Personal information
- Date of birth: 3 July 1995 (age 31)
- Place of birth: Saint-Nazaire, France
- Height: 1.83 m (6 ft 0 in)
- Position: Midfielder

Team information
- Current team: Pau
- Number: 25

Senior career*
- Years: Team / Apps / (Gls)
- 2015–2018: Niort / 17 / (0)
- 2017–2018: → Pau (loan) / 29 / (0)
- 2018–2022: Pau / 121 / (1)
- 2022–2024: Caen / 68 / (1)
- 2024–2025: Gaziantep / 19 / (0)
- 2026: Valenciennes / 6 / (0)
- 2026–: Pau / 0 / (0)

= Quentin Daubin =

French footballer (born 1995)

Quentin Daubin (born 3 July 1995) is a French professional footballer who plays as a midfielder for club Pau.

==Career==
After coming through the youth system at Chamois Niortais, Daubin was handed his senior debut on 14 November 2015 in the Coupe de France seventh round tie against ES La Rochelle.
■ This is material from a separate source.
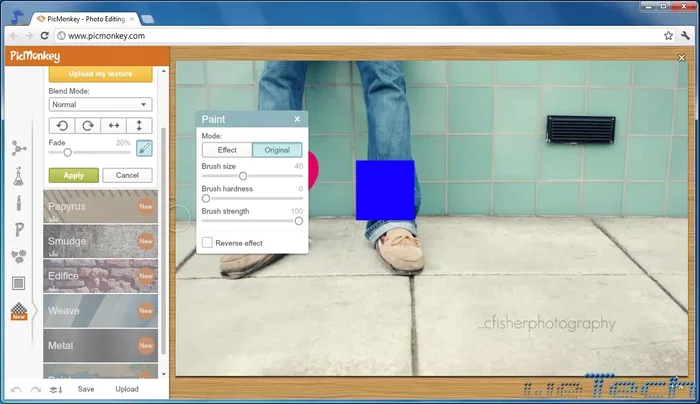Click the paintbrush icon beside Fade
700x404 pixels.
coord(143,148)

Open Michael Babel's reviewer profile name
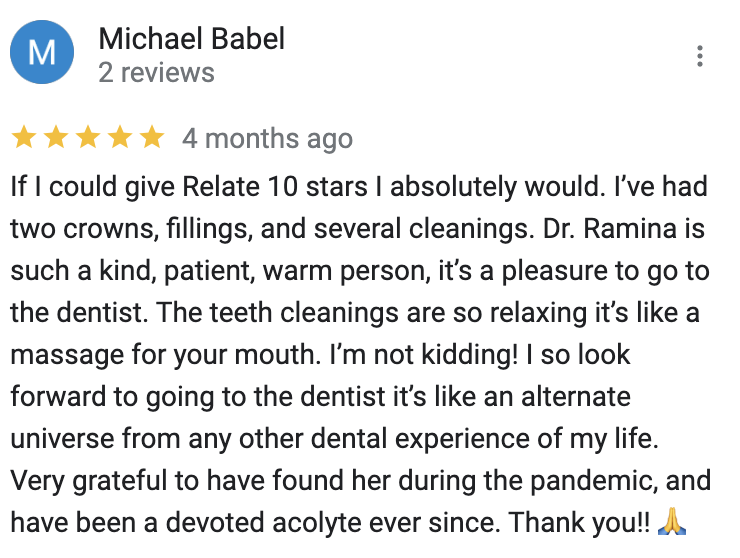191,39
He scored his side's second goal in a 5–1 victory over the lower-league outfit. On 16 September 2016, Daubin made his first league appearance for Niort, coming on as a late substitute for Jimmy Roye in the 1–1 draw at Troyes AC. He went on to make 17 Ligue 2 appearances during the 2016–17 season.

On 22 June 2017, it was announced that Daubin had joined National 1 side Pau FC on a one-year loan. He joined the club on a permanent basis the following summer.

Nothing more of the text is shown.